Milka zorganizowała absolutnie wyjątkową podróż. Marka zabrała mnie do słodkiego świata czekolady. Podczas dwóch dni, które spędziłam w Alpach, poznałam tajniki produkcji najdelikatniejszej czekolady na świecie. Co więcej, poznałam ludzi odpowiedzialnych za opiekę nad krowami Milka. Kocham czekoladę i zwierzęta, w związku z czym był to dla mnie niezwykle ważny czas. Sprawdźcie, czego dowiedziałam się podczas tej wyjątkowej wycieczki!

„Milka. Stąd się bierze delikatność” – marka zdradziła, jak wygląda produkcja delikatnej czekolady

Milka dba o delikatność na (dosłownie!) każdej płaszczyźnie – począwszy od procesu produkcyjnego, po smak i konsystencję czekolady. Mimo tego, że osiągnęła globalny sukces, marka współpracuje z rodzinnymi – lokalnymi gospodarstwami oraz farmerami, którzy dbają o swoje krowy. Przekonałam się o tym, gdy odwiedziłam jedną z takich farm, ulokowaną w sercu Alp.

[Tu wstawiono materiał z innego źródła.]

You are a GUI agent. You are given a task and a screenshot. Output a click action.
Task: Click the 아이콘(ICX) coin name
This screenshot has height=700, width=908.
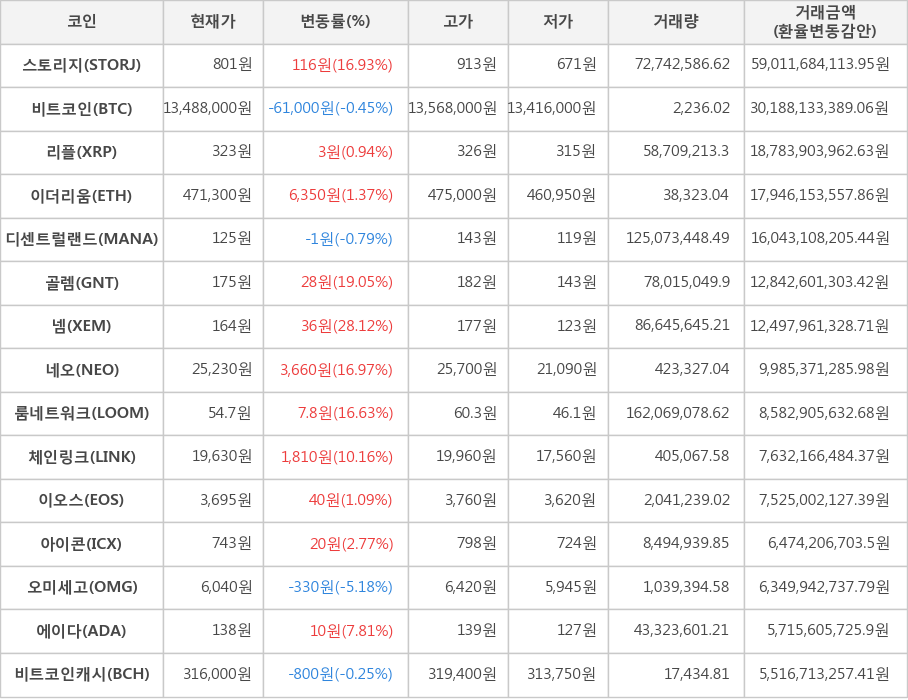[x=82, y=544]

W każdym gospodarstwie mieszka średnio 60 krów. Farmerzy pamiętają ich imiona, a także potrafią rozróżnić ich osobowości. Każda z krów jest inna – niektóre są ciche i nieśmiałe, ale w większości to prawdziwe dusze towarzystwa. Do tego, zawodowo pozują do zdjęć! Jak wygląda życie krów Milka? Dzień zaczynają od spaceru. Natomiast po śniadaniu są wypuszczane na łąki. Jeśli na zewnątrz jest za gorąco, zwierzęta mogą odpocząć w oborze i oddać się takim przyjemnościom, jak chociażby… masaż. Serio! Krowy to uwielbiają. Dojenie odbywa się dwa razy dziennie. Wiedziałam, że krowy są bardzo inteligentne. Totalnie zaskoczył mnie jednak fakt, że wiedzą, kiedy nadchodzi pora dojenia i spokojnie czekają na swoich właścicieli.

W krowim stadzie panuje pewna hierarchia. Starsze krowy cieszą się szacunkiem młodszych. Wzajemnie o siebie dbają. Poza tym, niektóre z nich są bardziej aktywne od innych, a to ze względu na ich zróżnicowane osobowości – powiedział farmer, który stale współpracuje z marką Milka.

Praca w gospodarstwie jest niesamowicie wymagająca. Farmerzy nie mogą pozwolić sobie na wakacje. Oczywiste jest bowiem to, że krowami należy opiekować się codziennie. Ale jak sami przyznają, kochają swoją pracę i zwierzęta, którymi się zajmują. Niesamowite, że miałam okazję poznać ludzi odpowiedzialnych za produkcję oraz dowóz mleka do fabryki Milka. Cenne doświadczenie.

Asia i fabryka czekolady Milka

Drugiego dnia podróży spełniłam jedno ze swoich największych marzeń z dzieciństwa – odwiedziłam fabrykę czekolady Milka. Jeszcze przed wejściem do zakładu w Bludenz poczułam dobrze mi znany, ale znacznie bardziej intensywny zapach czekolady. Towarzyszył mi on przez kilka kolejnych godzin. Zapewne domyślacie się, że był to najsłodszy dzień w moim życiu.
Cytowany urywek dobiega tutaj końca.